The técnicos did a neat job of the installation but, when it came to the crunch moment, they couldn’t make the thing work. Much head-scratching and instruction booklet-perusing ensued. We were on the cusp of having our problem solved … but not that day.

The two men were apologetic and suspected a manufacturing fault. They’d contact the company and let us know when there was a solution. As we watched them drive off, we wondered how long that would take.

So we were surprised to receive an early phone call the next morning. The técnicos were returning – somehow having solved the problem.

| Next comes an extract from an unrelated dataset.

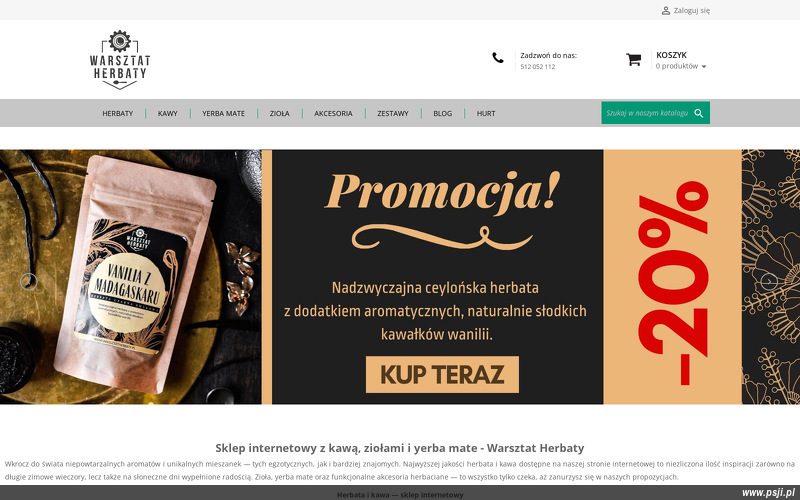This screenshot has height=500, width=800.
Task: Click the magnifier search icon
Action: [698, 113]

We’d have preferred an acumulador, but the price of a new one shocked us. Besides, when the warmer weather comes we won’t wait so long for hot water to flow from the taps. There comes a time each year – usually when I need to wash salad vegetables on a daily basis – when it’s impossible to get anything but hot water. Even from the cold taps.

Bodily Needs

Our two técnicos were very pleasant and, unlike any other workers who’ve come to our house in the past, they accepted my mid-morning offer of a coffee. One of them later asked if he could use the bathroom, because he needed hacer pis. He was, of course, welcome to use the loo … although I didn’t need to know why!

* Maversa‘s shop is on the Passeig Ferrocarril, in the vicinity of the Auditorium in Manacor (look for the Repsol name and branding). We found them helpful and tidy installers.

©Jan Edwards 2021

The New Water Heater Quest

Out with the old

A few days after my last post on this blog, we took action. Enough was enough. We needed a new water heater and didn’t want to wait any longer for one. No, I didn’t rip out the knackered, old water heater and deftly install a new one while following a YouTube instructional video on a handy iPad. Neither did The Boss.

Is There Anybody There?

We’d been checking WhatsApp almost hourly for days, looking for a response from our new plumber to the various messages I’d sent. Nada. Was the job too small for him? Was he suffering from amnesia? Lost his phone? Or, more likely, isolating because of Covid? Any of those could have been possible. We’d ruled out abducted by aliens.

I tapped out a final message asking whether or not he could do the job. And, if he couldn’t, I asked him please to bill us for the emergency call he made here on the Sunday before Christmas. We were so grateful to him for that visit. Still nada.

Looking Elsewhere

Since the job would start with sourcing a new gas-powered water heater, we found a local company that sells them – thinking they might suggest someone who could install it. As it happened, this company has their own technicians. One of whom was standing in the shop, between jobs, when we visited.

‘Could our technician come now to see what needs doing?’ the shop assistant said. You bet. We drove home with the técnico following in his van. When he left us that Friday lunchtime, we envisaged The Boss’s days of boiling the kettle to do the washing-up soon coming to an end.

The following Monday we had a phone call from the company: someone else needed to look at the job, in order to prepare an estimate, or presupuesto. The man arrived – accompanied by the original technician and a second one. Much head-scratching, measuring, and note-taking ensued.

Tale of the Unexpected

Here’s the thing to bear in mind when buying an old finca: existing installations may not meet current regulations. Noah himself might have installed our old water heater.

The gas-appliance regulations are stricter now and we’d need more than just a new water heater to comply. New copper piping (the existing piping is buried within the wall and couldn’t be checked), a change to the piping through the wall into the kitchen, and a ventilation hole drilled in the space where the new heater would be installed, were all additional items on the estimate that arrived the next day.

Would you believe it? Having approved the presupuesto, the very next day our plumber sent a WhatsApp, asking if we still needed the job done. I think that’s what’s known as Sod’s law. If he’d been a better communicator, of course, he’d have had the job.